Records for this exercise Start Marker

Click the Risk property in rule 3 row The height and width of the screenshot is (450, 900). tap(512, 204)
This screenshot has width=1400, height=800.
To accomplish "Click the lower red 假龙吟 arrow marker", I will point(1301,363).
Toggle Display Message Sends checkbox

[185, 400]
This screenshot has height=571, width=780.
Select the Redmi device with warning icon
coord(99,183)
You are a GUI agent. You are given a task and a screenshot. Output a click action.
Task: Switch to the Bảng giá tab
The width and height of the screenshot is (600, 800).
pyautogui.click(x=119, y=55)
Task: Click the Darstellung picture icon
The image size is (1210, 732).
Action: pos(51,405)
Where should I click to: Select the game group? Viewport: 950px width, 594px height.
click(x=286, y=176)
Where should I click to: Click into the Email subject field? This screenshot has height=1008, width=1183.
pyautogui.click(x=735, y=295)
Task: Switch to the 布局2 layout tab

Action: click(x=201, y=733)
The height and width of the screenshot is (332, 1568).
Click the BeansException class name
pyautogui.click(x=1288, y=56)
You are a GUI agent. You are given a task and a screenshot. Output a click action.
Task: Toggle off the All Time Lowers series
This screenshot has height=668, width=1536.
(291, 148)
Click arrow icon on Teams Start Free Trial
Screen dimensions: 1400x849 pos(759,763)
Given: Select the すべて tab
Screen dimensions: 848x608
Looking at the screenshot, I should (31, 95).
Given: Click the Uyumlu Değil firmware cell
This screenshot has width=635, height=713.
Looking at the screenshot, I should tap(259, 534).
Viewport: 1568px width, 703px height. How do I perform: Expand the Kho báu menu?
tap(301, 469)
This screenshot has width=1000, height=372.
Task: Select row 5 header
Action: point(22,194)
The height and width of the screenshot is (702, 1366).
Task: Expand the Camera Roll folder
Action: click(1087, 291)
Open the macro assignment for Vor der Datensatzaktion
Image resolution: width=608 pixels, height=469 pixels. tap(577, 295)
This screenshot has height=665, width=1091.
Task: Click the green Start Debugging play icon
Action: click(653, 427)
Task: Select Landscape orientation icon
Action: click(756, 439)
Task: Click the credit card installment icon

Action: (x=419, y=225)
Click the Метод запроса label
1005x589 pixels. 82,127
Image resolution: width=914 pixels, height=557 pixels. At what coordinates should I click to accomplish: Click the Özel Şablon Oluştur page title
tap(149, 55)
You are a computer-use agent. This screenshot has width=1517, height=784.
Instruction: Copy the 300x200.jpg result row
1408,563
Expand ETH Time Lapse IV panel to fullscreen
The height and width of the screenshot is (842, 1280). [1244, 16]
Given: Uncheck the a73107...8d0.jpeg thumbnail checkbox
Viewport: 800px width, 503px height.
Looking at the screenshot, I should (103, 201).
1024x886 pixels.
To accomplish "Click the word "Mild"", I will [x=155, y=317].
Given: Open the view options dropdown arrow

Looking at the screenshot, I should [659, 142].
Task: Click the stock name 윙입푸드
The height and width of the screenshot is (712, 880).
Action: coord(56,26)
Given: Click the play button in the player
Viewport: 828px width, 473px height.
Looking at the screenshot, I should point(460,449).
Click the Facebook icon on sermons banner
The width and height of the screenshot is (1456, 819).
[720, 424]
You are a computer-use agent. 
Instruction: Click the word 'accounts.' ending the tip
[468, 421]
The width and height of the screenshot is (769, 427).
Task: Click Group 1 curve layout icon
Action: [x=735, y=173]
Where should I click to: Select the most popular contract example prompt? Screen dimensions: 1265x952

Records for this exercise End Marker

**Exercise**
Your answer should be the full set of records, printed exactly.

**Exercise output**
Click the Risk property in rule 3 row The height and width of the screenshot is (450, 900). tap(512, 204)
This screenshot has width=1400, height=800.
To accomplish "Click the lower red 假龙吟 arrow marker", I will point(1301,363).
Toggle Display Message Sends checkbox

[185, 400]
This screenshot has height=571, width=780.
Select the Redmi device with warning icon
coord(99,183)
You are a GUI agent. You are given a task and a screenshot. Output a click action.
Task: Switch to the Bảng giá tab
The width and height of the screenshot is (600, 800).
pyautogui.click(x=119, y=55)
Task: Click the Darstellung picture icon
The image size is (1210, 732).
Action: pos(51,405)
Where should I click to: Select the game group? Viewport: 950px width, 594px height.
click(x=286, y=176)
Where should I click to: Click into the Email subject field? This screenshot has height=1008, width=1183.
pyautogui.click(x=735, y=295)
Task: Switch to the 布局2 layout tab

Action: click(x=201, y=733)
The height and width of the screenshot is (332, 1568).
Click the BeansException class name
pyautogui.click(x=1288, y=56)
You are a GUI agent. You are given a task and a screenshot. Output a click action.
Task: Toggle off the All Time Lowers series
This screenshot has height=668, width=1536.
(291, 148)
Click arrow icon on Teams Start Free Trial
Screen dimensions: 1400x849 pos(759,763)
Given: Select the すべて tab
Screen dimensions: 848x608
Looking at the screenshot, I should (31, 95).
Given: Click the Uyumlu Değil firmware cell
This screenshot has width=635, height=713.
Looking at the screenshot, I should tap(259, 534).
Viewport: 1568px width, 703px height. How do I perform: Expand the Kho báu menu?
tap(301, 469)
This screenshot has width=1000, height=372.
Task: Select row 5 header
Action: point(22,194)
The height and width of the screenshot is (702, 1366).
Task: Expand the Camera Roll folder
Action: click(1087, 291)
Open the macro assignment for Vor der Datensatzaktion
Image resolution: width=608 pixels, height=469 pixels. tap(577, 295)
This screenshot has height=665, width=1091.
Task: Click the green Start Debugging play icon
Action: click(653, 427)
Task: Select Landscape orientation icon
Action: click(756, 439)
Task: Click the credit card installment icon

Action: (x=419, y=225)
Click the Метод запроса label
1005x589 pixels. 82,127
Image resolution: width=914 pixels, height=557 pixels. At what coordinates should I click to accomplish: Click the Özel Şablon Oluştur page title
tap(149, 55)
You are a computer-use agent. This screenshot has width=1517, height=784.
Instruction: Copy the 300x200.jpg result row
1408,563
Expand ETH Time Lapse IV panel to fullscreen
The height and width of the screenshot is (842, 1280). [1244, 16]
Given: Uncheck the a73107...8d0.jpeg thumbnail checkbox
Viewport: 800px width, 503px height.
Looking at the screenshot, I should (103, 201).
1024x886 pixels.
To accomplish "Click the word "Mild"", I will [x=155, y=317].
Given: Open the view options dropdown arrow

Looking at the screenshot, I should [659, 142].
Task: Click the stock name 윙입푸드
The height and width of the screenshot is (712, 880).
Action: coord(56,26)
Given: Click the play button in the player
Viewport: 828px width, 473px height.
Looking at the screenshot, I should point(460,449).
Click the Facebook icon on sermons banner
The width and height of the screenshot is (1456, 819).
[720, 424]
You are a computer-use agent. 
Instruction: Click the word 'accounts.' ending the tip
[468, 421]
The width and height of the screenshot is (769, 427).
Task: Click Group 1 curve layout icon
Action: [x=735, y=173]
Where should I click to: Select the most popular contract example prompt? Screen dimensions: 1265x952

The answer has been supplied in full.